▶ **Stored data**:
━━━━━━━━

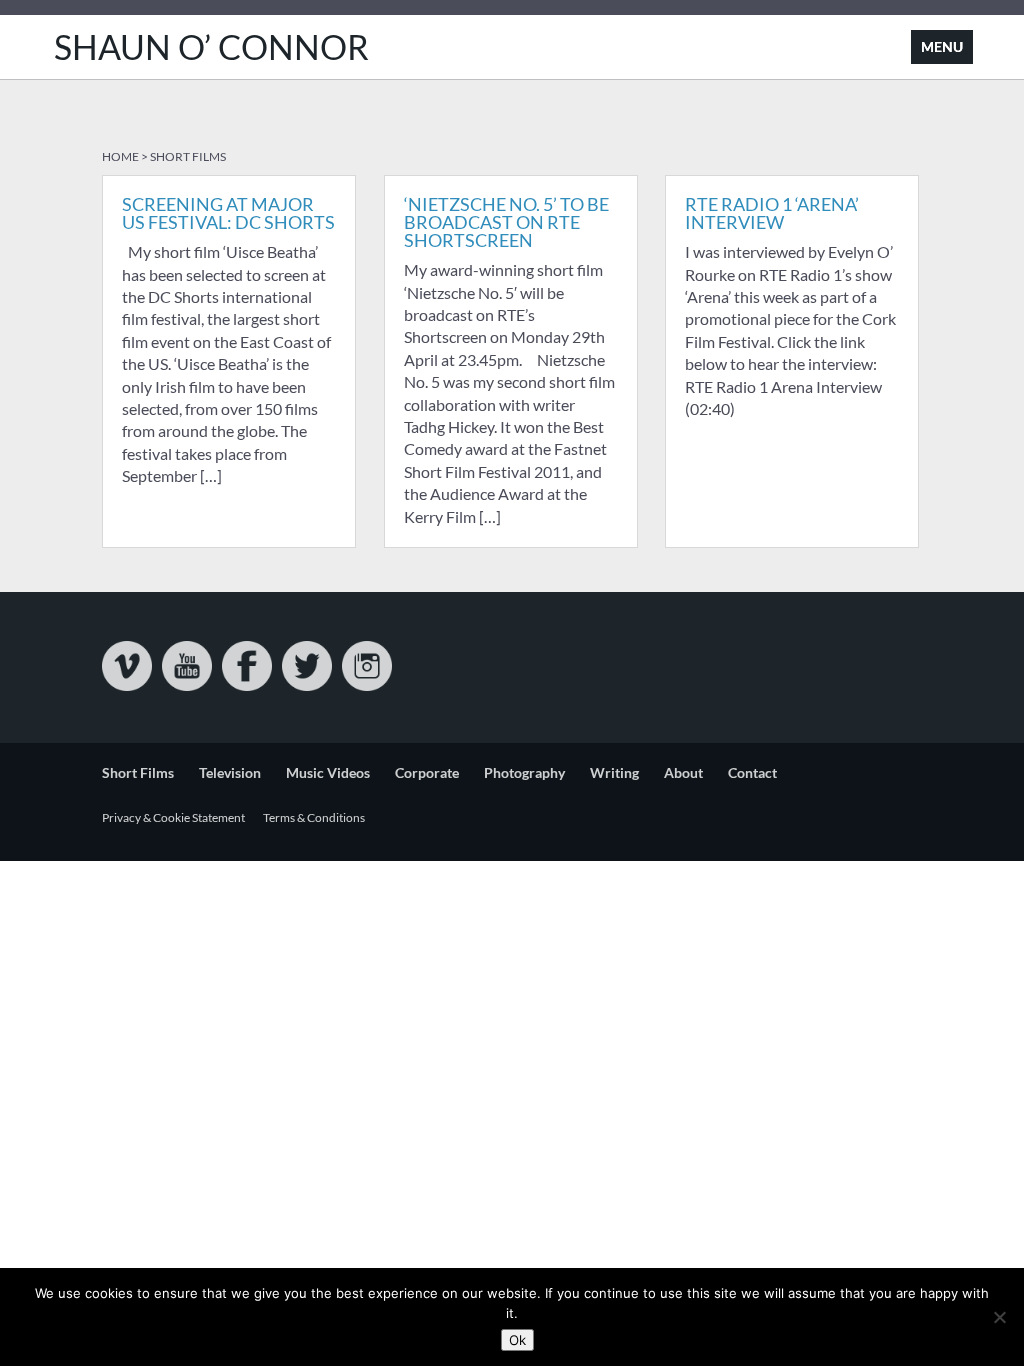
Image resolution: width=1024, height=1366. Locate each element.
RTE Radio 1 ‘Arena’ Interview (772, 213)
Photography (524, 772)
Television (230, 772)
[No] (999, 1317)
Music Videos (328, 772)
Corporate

━━━━━━━━

▶ **Exercise**:
Write out all of the data above exactly, without any of its pictures.

▶ **Response**:
Image resolution: width=1024, height=1366. Locate each element.
RTE Radio 1 ‘Arena’ Interview (772, 213)
Photography (524, 772)
Television (230, 772)
[No] (999, 1317)
Music Videos (328, 772)
Corporate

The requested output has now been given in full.